Work item: Go through the material and return every line that contains the string "agent".

::: Material for the task :::

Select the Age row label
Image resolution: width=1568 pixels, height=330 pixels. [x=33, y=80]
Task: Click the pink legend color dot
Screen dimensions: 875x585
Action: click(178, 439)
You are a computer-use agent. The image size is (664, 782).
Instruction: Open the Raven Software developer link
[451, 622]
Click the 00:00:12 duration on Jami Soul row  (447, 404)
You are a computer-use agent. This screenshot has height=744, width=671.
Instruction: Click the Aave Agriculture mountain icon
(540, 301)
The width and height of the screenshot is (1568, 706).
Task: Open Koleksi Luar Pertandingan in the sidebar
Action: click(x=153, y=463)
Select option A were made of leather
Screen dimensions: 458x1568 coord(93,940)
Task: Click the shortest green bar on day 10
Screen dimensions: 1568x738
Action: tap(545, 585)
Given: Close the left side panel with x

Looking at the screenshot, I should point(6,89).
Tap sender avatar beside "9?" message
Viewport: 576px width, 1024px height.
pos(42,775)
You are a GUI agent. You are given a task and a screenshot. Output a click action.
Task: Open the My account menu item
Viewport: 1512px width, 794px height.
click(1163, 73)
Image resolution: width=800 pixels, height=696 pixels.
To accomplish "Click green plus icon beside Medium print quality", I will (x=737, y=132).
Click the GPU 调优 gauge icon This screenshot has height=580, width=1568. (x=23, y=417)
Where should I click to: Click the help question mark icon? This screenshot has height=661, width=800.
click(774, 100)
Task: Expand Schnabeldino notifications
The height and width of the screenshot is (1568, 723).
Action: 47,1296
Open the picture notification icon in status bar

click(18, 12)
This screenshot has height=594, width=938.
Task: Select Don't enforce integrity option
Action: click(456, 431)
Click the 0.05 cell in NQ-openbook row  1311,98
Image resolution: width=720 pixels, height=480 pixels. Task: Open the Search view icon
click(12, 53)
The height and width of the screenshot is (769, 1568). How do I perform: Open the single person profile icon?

:::

Answer to this problem:
You are a computer-use agent. The image size is (664, 782).
You are a computer-use agent. This screenshot has height=744, width=671.
You are a GUI agent. You are given a task and a screenshot. Output a click action.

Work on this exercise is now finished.